たとえば、「自然体験」である。

 雄大な自然をツアーなどで体験する、いわゆる「アドベンチャーツーリズム」が世界的に大人気だ。『Adventure Tourism Market – Global Opportunity Analysis and Industry Forecast,2017-2023』によると、市場は2016年度に日本円で約49兆円だったが、2023年には147兆円まで拡大すると予測されている。

 この成長の背景にある要因として、「単価が高い」ということが大きい。『Global Report on Adventure Tourism 2014』によれば、アドベンチャーツーリズムの旅行者の消費額は約3000ドル。現在の訪日外国人観光客の消費額の2倍以上になっているのだ。

世界に誇れる「自然」がありながら
なぜ観光客を呼び込めないのか

 では、そんな成長著しいこの分野を日本の観光がしっかり握っているかというと、残念ながらなかなかうまくいっていない。

 観光庁の『訪日外国人の消費動向 2019年年次報告書』によれば、「訪日前に期待していたこと」で「自然体験ツアー・農漁村体験」(複数回答)と回答した外国人はわずか6.3%、多くの外国人にとって日本観光は「日本食を食べること」(69.7%)や「ショッピング」(52.6%)というイメージなのだ。

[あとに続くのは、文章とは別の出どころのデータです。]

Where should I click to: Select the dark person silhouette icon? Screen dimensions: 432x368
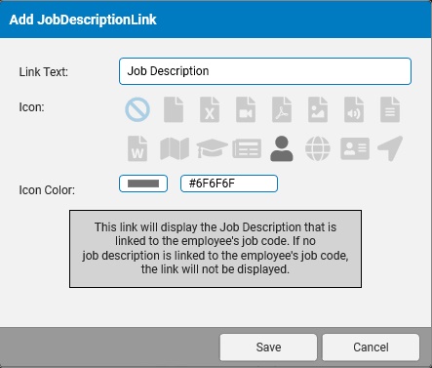[282, 148]
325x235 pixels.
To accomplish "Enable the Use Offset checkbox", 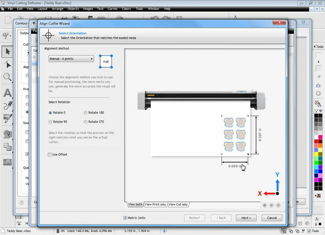I will (x=50, y=155).

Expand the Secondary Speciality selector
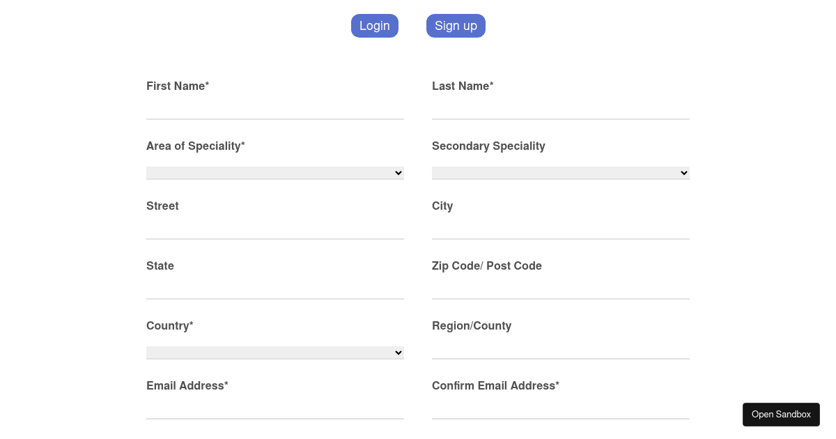[x=561, y=172]
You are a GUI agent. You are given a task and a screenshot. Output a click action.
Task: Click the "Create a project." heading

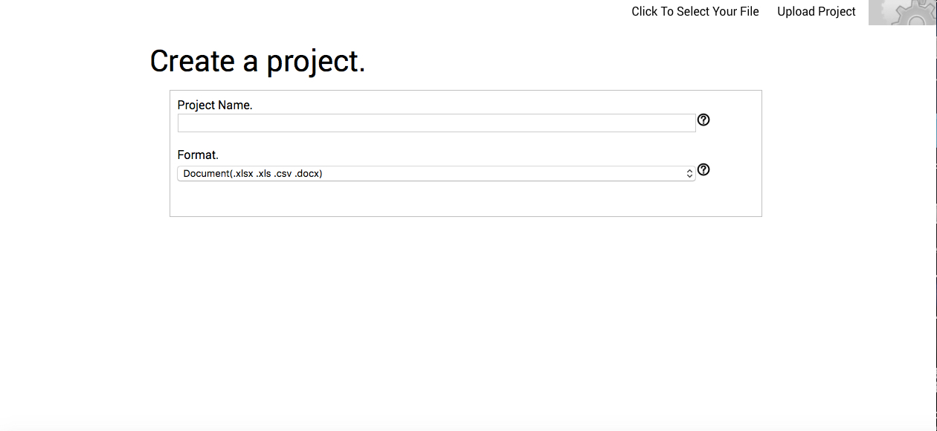257,61
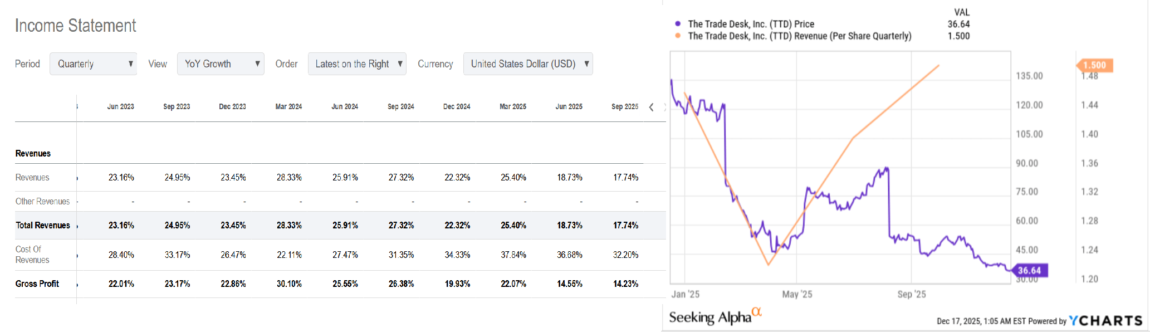Screen dimensions: 1150x332
Task: Click the purple TTD Price legend dot
Action: (678, 24)
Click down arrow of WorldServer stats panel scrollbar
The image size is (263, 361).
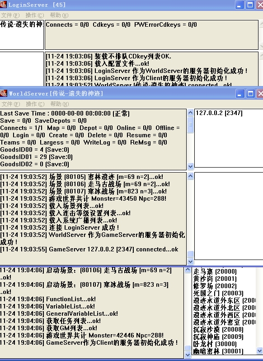click(x=190, y=166)
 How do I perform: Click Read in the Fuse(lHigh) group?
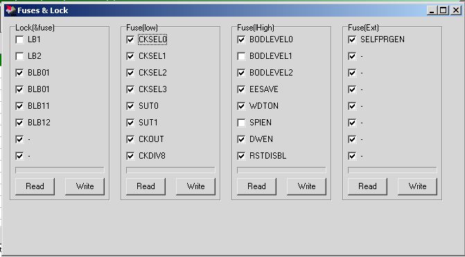256,186
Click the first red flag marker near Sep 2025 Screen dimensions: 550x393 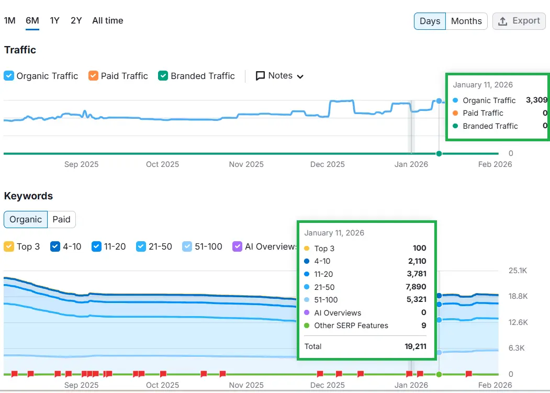15,374
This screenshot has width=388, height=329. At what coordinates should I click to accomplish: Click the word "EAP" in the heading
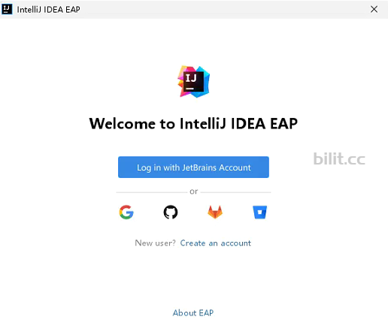[284, 124]

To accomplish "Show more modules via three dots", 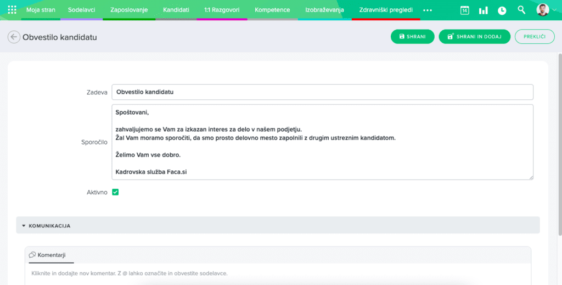I will (x=428, y=10).
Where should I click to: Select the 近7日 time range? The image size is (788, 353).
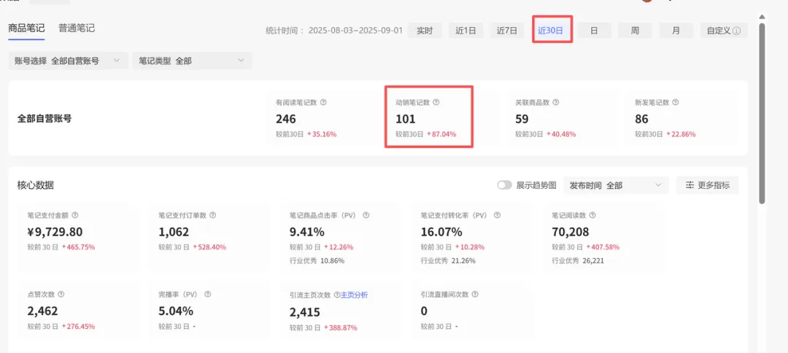[x=506, y=31]
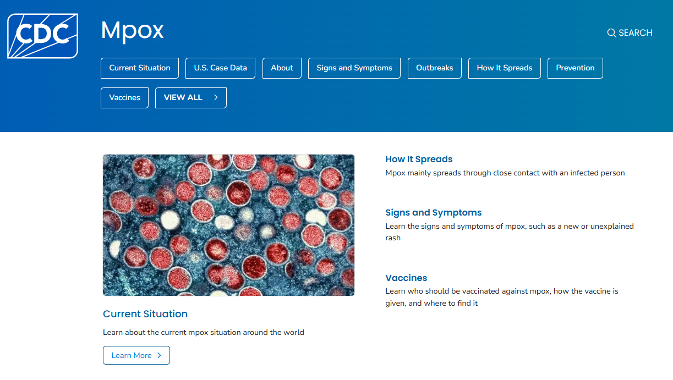Click the SEARCH label in the header
The width and height of the screenshot is (673, 380).
pos(635,33)
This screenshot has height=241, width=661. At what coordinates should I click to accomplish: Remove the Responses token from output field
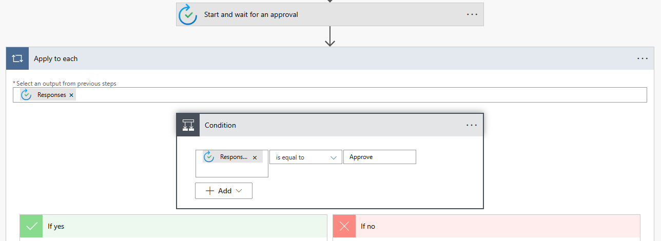(71, 95)
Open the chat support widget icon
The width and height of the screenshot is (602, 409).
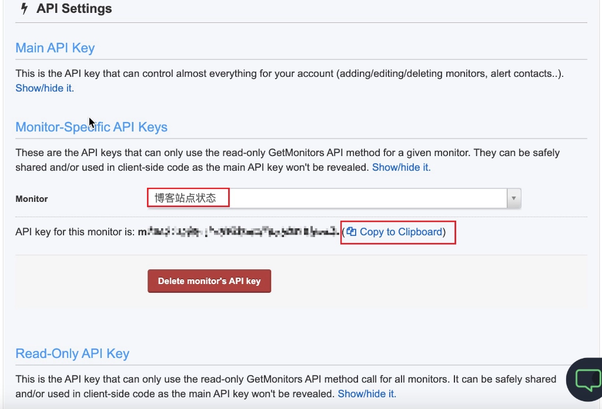pos(586,380)
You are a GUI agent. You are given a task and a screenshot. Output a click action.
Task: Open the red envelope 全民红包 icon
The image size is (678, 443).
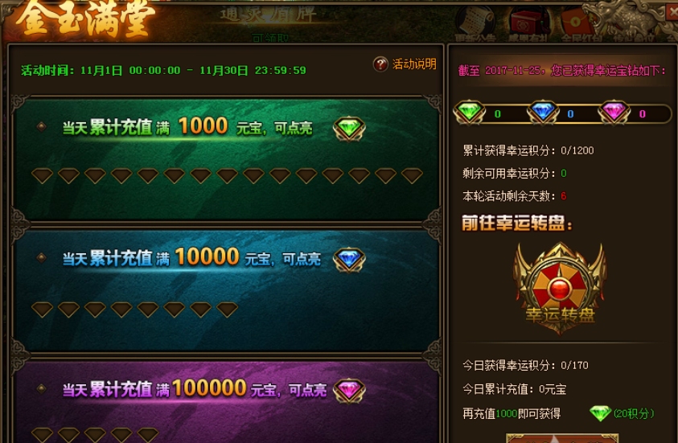pos(576,23)

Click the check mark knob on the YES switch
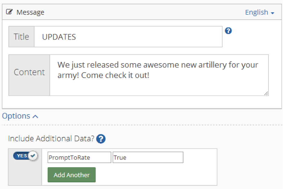[x=33, y=156]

 観光庁が20の国籍・地域の人々を対象に実施したウェブアンケートでは、海外旅行の際に「自然に由来する体験」を求める人が多いことがわかっている。しかし、いざ日本へ旅行しようとなると、途端にそのような願望を抱く外国人はガクンと減ってしまうのだ。

 なぜ、こうなってしまうのか。

 日本にも豊かな自然があるということがまだアピールできていないということもあるが、やはり「環境整備」がなされていないことが大きい。日本人旅行者も、風光明媚なスポットで写真を撮ったり、地域の名物を食したりするというスタイルが一般的で、「自然体験」という分野はまだマイナーだ。そのため、観光業者側もそこまで本腰を入れて環境整備をせず、さらにマイナーになるという、負のスパイラルに陥っているのだ。